[Source information — start]
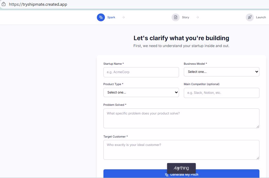
Task: Select the tryshipmate.created.app URL in address bar
Action: click(x=38, y=4)
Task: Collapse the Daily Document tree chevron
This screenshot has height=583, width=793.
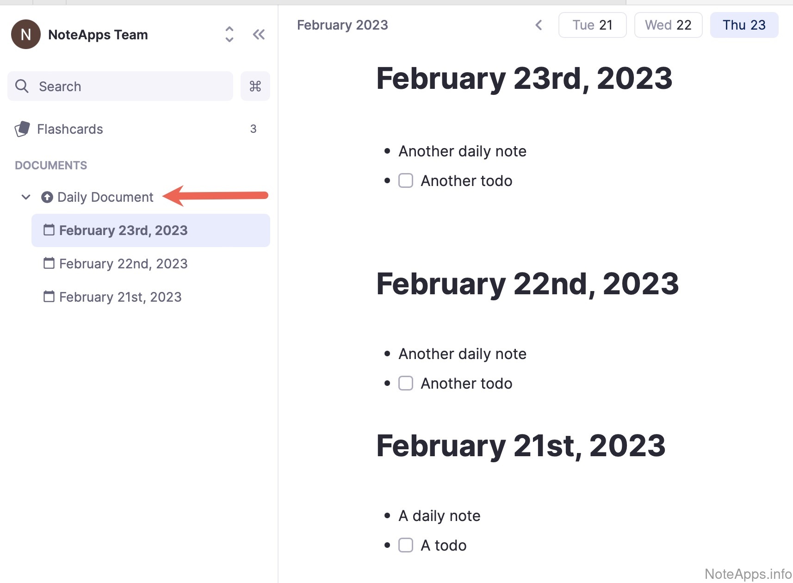Action: click(x=26, y=197)
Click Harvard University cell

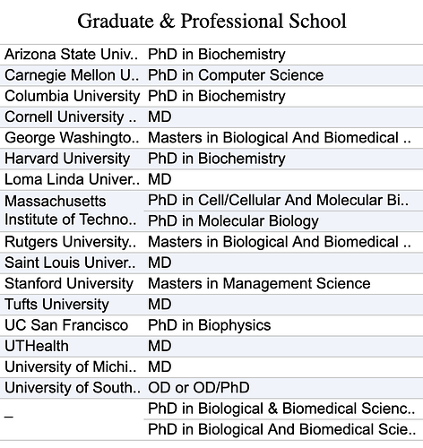click(x=72, y=159)
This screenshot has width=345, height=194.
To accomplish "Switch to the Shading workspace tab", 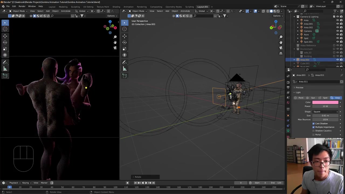I will pos(116,7).
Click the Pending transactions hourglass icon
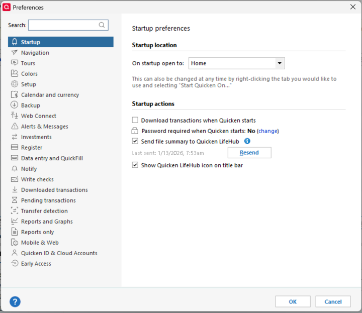The width and height of the screenshot is (362, 313). (x=15, y=200)
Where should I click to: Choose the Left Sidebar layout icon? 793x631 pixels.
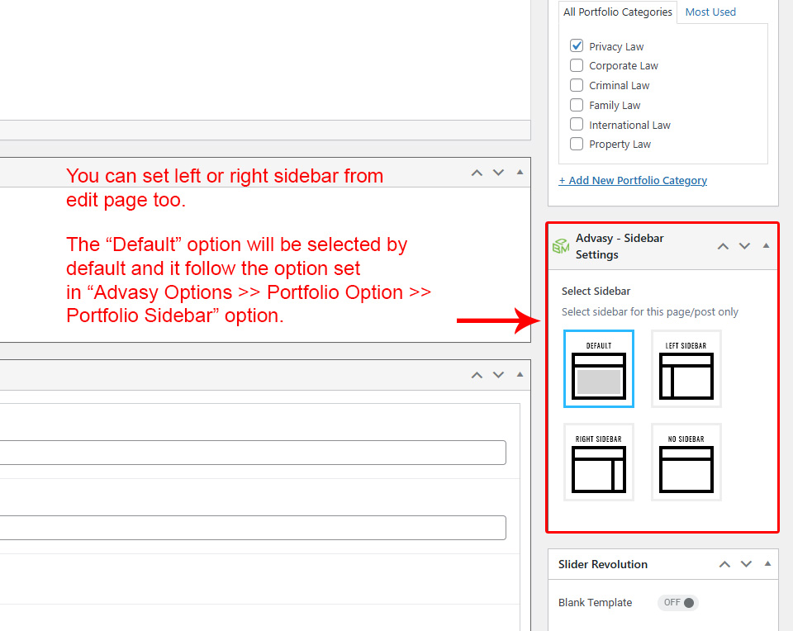tap(686, 368)
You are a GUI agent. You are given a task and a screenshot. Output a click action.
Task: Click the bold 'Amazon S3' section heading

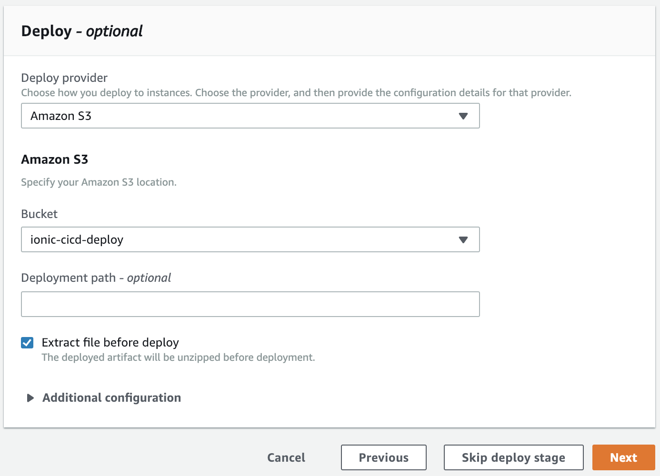pos(54,159)
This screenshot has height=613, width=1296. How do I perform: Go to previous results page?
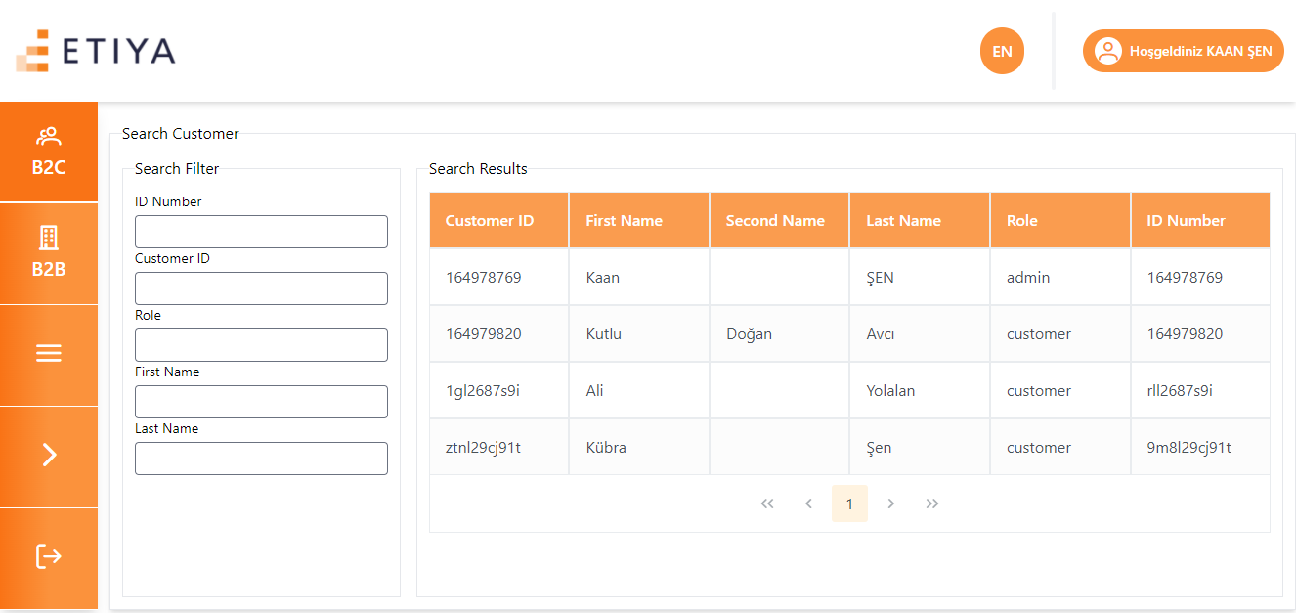click(x=808, y=504)
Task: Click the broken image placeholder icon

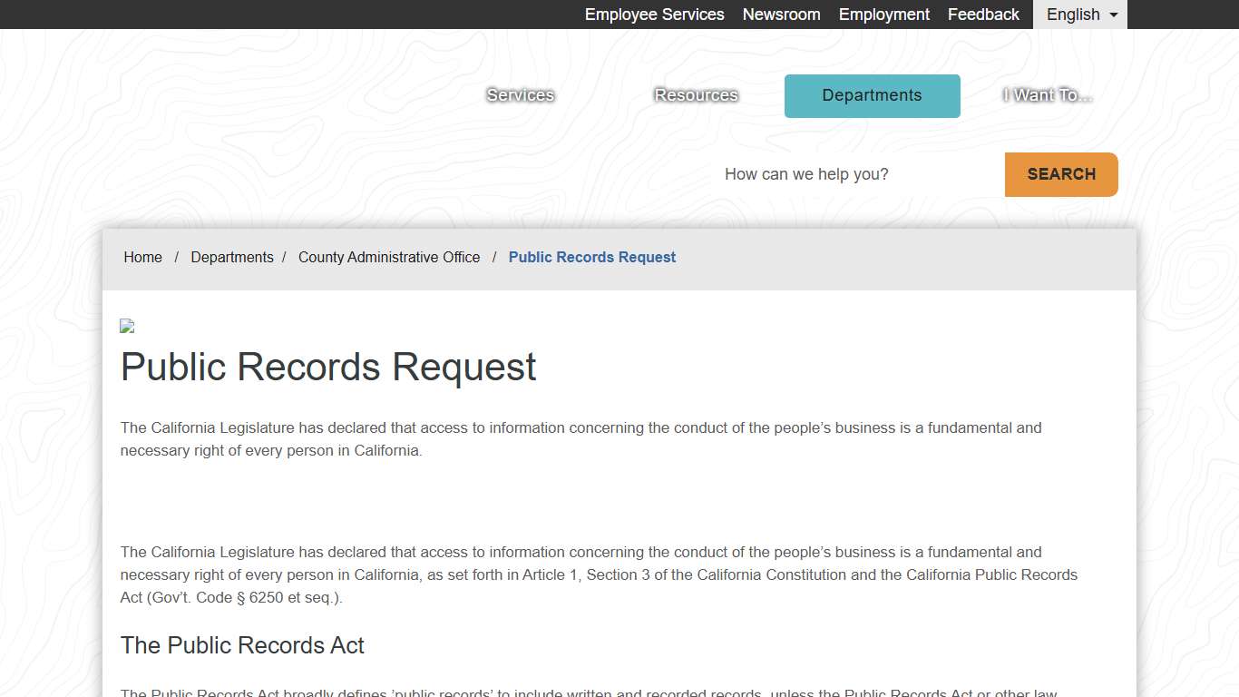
[Source information — finish]
## Your goal
In the records above, find the line containing "Where should I", then write out exactly that line and every later one through the last, omitting pictures.

## Task answer
Where should I click to: Choose the Left Sidebar layout icon? 793x631 pixels.
tap(686, 368)
You are a GUI agent. You are given a task and a screenshot. Output a click action.
Task: Click the bold 'Amazon S3' section heading

pos(54,159)
This screenshot has height=613, width=1296. How do I perform: Go to previous results page?
click(x=808, y=504)
Task: Click the broken image placeholder icon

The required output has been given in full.